Kurz nachdem feststand, dass Viktor Orbán seinem Vornamen einmal mehr alle Ehre gemacht und die Wahlen zum ungarischen Parlament gewonnen hatte, rief der luxemburgische Außenminister Jean Asselborn die übrigen EU-Staaten auf, dem Land die Stirn zu bieten. „Vor allem nach dieser Wahl in Ungarn ist es an Deutschland und Frankreich sowie allen Mitgliedstaaten, die nicht auf Gleichgültigkeit setzen, sich schnell und unmissverständlich auf der Basis des europäischen Vertragswerks einzubringen, um diesen Wertetumor zu neutralisieren“, sagte er der WELT.

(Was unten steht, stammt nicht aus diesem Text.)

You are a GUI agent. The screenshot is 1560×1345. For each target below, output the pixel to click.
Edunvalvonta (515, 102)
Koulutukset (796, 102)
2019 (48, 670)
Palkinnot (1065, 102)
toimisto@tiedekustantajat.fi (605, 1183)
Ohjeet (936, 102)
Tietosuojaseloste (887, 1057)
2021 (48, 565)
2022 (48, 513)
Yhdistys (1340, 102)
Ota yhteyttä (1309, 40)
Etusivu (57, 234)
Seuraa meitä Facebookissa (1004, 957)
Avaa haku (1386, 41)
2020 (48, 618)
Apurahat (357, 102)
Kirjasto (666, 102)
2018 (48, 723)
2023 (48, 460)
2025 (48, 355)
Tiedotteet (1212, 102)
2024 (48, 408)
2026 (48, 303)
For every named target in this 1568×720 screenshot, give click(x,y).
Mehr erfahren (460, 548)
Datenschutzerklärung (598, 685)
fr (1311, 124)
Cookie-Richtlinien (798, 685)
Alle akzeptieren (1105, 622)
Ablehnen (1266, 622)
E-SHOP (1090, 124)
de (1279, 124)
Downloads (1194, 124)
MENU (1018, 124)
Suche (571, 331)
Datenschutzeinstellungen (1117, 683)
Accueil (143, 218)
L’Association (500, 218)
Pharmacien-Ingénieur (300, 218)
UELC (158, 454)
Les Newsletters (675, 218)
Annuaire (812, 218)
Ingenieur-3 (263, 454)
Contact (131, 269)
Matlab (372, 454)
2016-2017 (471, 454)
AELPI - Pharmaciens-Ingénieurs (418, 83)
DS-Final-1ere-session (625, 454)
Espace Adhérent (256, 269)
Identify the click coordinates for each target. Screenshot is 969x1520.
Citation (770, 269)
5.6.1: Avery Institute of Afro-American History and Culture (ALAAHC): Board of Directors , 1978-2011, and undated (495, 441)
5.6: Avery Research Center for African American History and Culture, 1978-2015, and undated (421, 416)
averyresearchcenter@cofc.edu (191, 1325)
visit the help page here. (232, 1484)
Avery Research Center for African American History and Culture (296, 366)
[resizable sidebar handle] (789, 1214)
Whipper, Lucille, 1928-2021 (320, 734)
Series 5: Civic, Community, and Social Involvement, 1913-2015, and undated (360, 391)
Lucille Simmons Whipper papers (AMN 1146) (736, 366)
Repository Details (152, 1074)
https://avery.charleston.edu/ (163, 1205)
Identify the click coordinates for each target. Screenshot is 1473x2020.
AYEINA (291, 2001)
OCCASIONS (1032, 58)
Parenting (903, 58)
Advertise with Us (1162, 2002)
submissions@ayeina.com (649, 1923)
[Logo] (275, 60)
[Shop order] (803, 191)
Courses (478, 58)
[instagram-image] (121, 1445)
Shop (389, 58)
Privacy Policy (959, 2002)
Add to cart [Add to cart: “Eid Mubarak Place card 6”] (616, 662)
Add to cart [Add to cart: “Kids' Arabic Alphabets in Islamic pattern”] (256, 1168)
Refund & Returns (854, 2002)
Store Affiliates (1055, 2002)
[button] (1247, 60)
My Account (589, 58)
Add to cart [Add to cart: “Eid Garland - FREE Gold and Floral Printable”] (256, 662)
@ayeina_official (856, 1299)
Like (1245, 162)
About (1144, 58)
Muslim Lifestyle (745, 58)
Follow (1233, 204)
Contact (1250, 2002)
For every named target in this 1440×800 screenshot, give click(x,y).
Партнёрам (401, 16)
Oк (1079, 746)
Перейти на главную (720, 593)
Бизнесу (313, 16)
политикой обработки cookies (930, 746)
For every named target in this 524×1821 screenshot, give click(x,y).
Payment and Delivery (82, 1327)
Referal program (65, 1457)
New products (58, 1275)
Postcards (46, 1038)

Asselborn ist für seine markigen Sprüche bekannt. Sein historisches Vorbild ist der deutsche Kaiser Wilhelm II, der im Juli 1900 anlässlich der Abreise deutscher Einheiten zur Niederschlagung der Boxeraufstände in China den Soldaten zurief, kein Pardon zu geben und keine Gefangenen zu machen: „Möge der Name Deutscher in China auf 1000 Jahre durch euch in einer Weise bestätigt werden, dass es niemals wieder ein Chinese wagt, einen Deutschen scheel anzusehen!“
Ein anderer Text, die gleiche Melodie
Zwei Weltkriege und 118 Jahre später hat das Lied einen anderen Text, aber die Melodie ist die gleiche. Der ungarische „Wertetumor“, soll „neutralisiert“ werden, unter dem vereinten Oberkommando von Deutschland und Frankreich, bevor er die anderen EU-Mitglieder angreift.
„Neutralisieren“ ist ein Begriff aus der Sprache der Militärs. Er bedeutet dasselbe wie „keine Gefangenen machen“. Welche „Werte“ meint Asselborn? Den Expansionsdrang, die Korruption und die Vetternwirtschaft in der EU, wie sie von seinem Freund Jean-Claude Juncker verkörpert werden? Und mit welchen Mitteln will er den Tumor neutralisieren? Sollte eine EU-Arme die Ungarn zur Vernunft bringen? So, wie es die Sowjets 1956 versucht haben?
Möglich, dass Asselborn es anders gemeint hat. Vielleicht wollte er sagen: Die Ungarn können wählen, wen sie wollen, aber die Ergebnisse der Wahl müssen von der EU-Kommission abgesegnet werden, in Ungarn ebenso wie in allen anderen „Mitgliedstaaten“.
Das wäre ein wesentlicher Schritt vorwärts zur europäischen Integration und zur Bildung einer europäischen Demokratie im Sinne der Werteunion. Dazu müsste man die Wahlrechte nur ein wenig ändern, es unter einen EU-Vorbehalt stellen. So könnte der Tumor minimal-invasiv neutralisiert werden.